Former Ambassador Kornblum has talked to some and says they are worried about losing business to European competitors.

JOHN KORNBLUM: If you're considered to be a company whose interests are guided by the government of your country, and I'm doing a contract and I don't want to risk that, then I will find somebody who is not.

MARGARET WARNER: But the most profound effect of all seems to be the German public's realization that they have become enmeshed in a system that could invade their privacy more intimately than the ghost of their past could.

Thirty-two-year-old Frederick Fisher, whose Internet site Tame aggregates Twitter feeds, says the hashtags NSA and Snowden have led his site list for months, as Germans struggle to grasp the dark side of the Internet.

FREDERICK FISHER, Tame: It was such a new and exciting thing. And it had this empowering potential, so I think we were all like really shocked to see that it had become this like potential control and censorship apparatus.

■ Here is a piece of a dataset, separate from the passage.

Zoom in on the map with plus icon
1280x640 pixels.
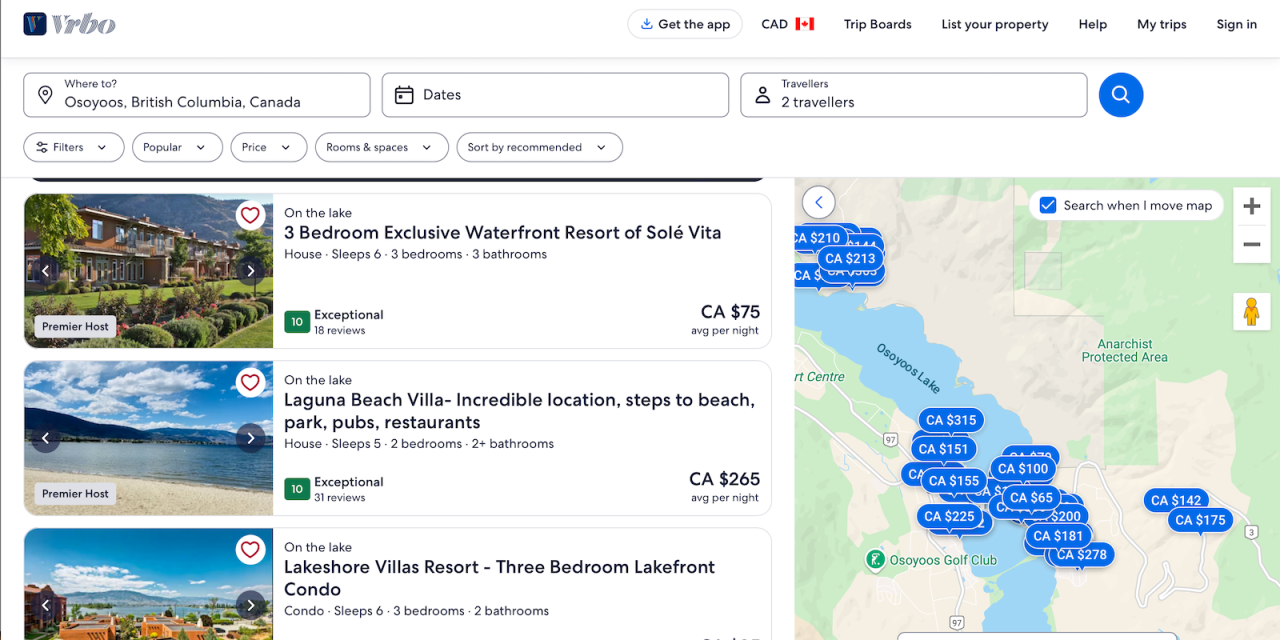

MARGARET WARNER: Back on the frigid hilltop listening posts, consultants Michael Kreft and Andrew Weissenberg found it equally wary, and despite taking steps to hide their identity on the Internet powerless too.

MICHAEL KREFT, health care consultant: Actually, there is not much you can do. You know, I move. I have my mobile phone with me. It's very easy to lose privacy.

ANDREW WEISSENBERG, health care consultant: If the people in your country want to know something about us, they will know it.

MARGARET WARNER: That's one reality that Germans and Americans share.

JUDY WOODRUFF: Secretary of State John Kerry is scheduled to meet with Chancellor Merkel on Friday in Berlin. The U.S. surveillance program is expected to be high on their agenda.